- Origin: Los Angeles, California
- Genres: Hard rock, heavy metal
- Years active: 1995–2001, 2006–present
- Labels: Grand Mercy Records, Legendary Artists, Earache Records, No Life 'Til Metal Records, Roxx Records
- Members: Bjorn Englen Rob Math Mike Cancino Mark Boals
- Website: Official Website

= Soul Sign =

US musical group

Soul Sign is an American heavy metal group based out of Los Angeles featuring Bjorn Englen on bass, Mark Boals on vocals, Mike Cancino on drums, and Rob Math on guitar.

The band has toured in US 1997–2001, 2009–2014, 2019, 2022–2024, and in Europe 2010 and 2013. Their discography includes Control (EP), Released by Xmas, Life In The Dark, "Out Of The Dark / White Room" and Desert Fire.

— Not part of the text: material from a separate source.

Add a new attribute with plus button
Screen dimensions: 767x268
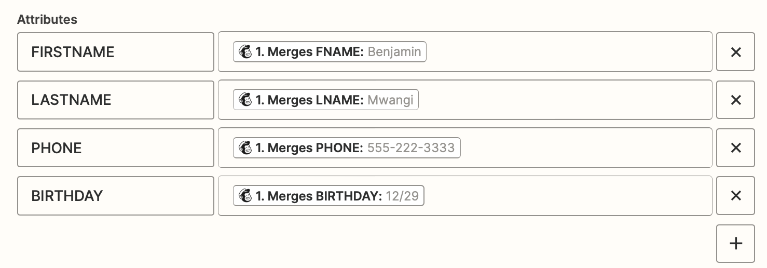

After a successful show at The Sunset Strip Music Festival in Los Angeles in August 2012 with Mark Boals on vocals, the band decided to recruit Boals as their new singer. Former vocalist Michael Olivieri had decided to strictly focus on a solo career. In May 2013 Soul Sign toured Scandinavia with shows in Denmark and Sweden in support of "Life In the Dark".

The band's latest release Desert Fire was released on April 4, 2025, with tour dates to follow.

==Band members==
- Current
- Mark Boals - vocals (since 2012)
- Bjorn Englen - bass guitar (since 1995)
- Rob Math - guitar (2010–2012, since 2021)
- Mike Cancino - drums (since 2011)

- Former
- Magnus Andersson (guitar) 1995–1996
- David Keckhut (vocals) 1996 & 2000–2001
- Glen Sobel (drums) 1996
- David Jordan (drums) 1997–2001
- Michael Helge (guitar) 1997–1998
- David Hare (vocals) 1997–1998
- Sebastian Nicolescu (vocals) 1998
- Scott Ramsay (guitar) 1998 & 2007–2010
- Mike Taylor (drums) 2006–2011
- Michael Olivieri (vocals) 2007–2012
- Adam Jones (drums) 2010 & 2013
- Dave Bates (guitar) 2012 & 2019
- Jan Mengeling (guitar) 2013–2018
- Billy Cannon (drums) 2013–2014

==Discography==
- Control EP (1996)
- Released By Xmas (1998)
- Life In The Dark (2011)
- "Out Of The Dark" / "White Room" single (2024)
- Desert Fire (2025)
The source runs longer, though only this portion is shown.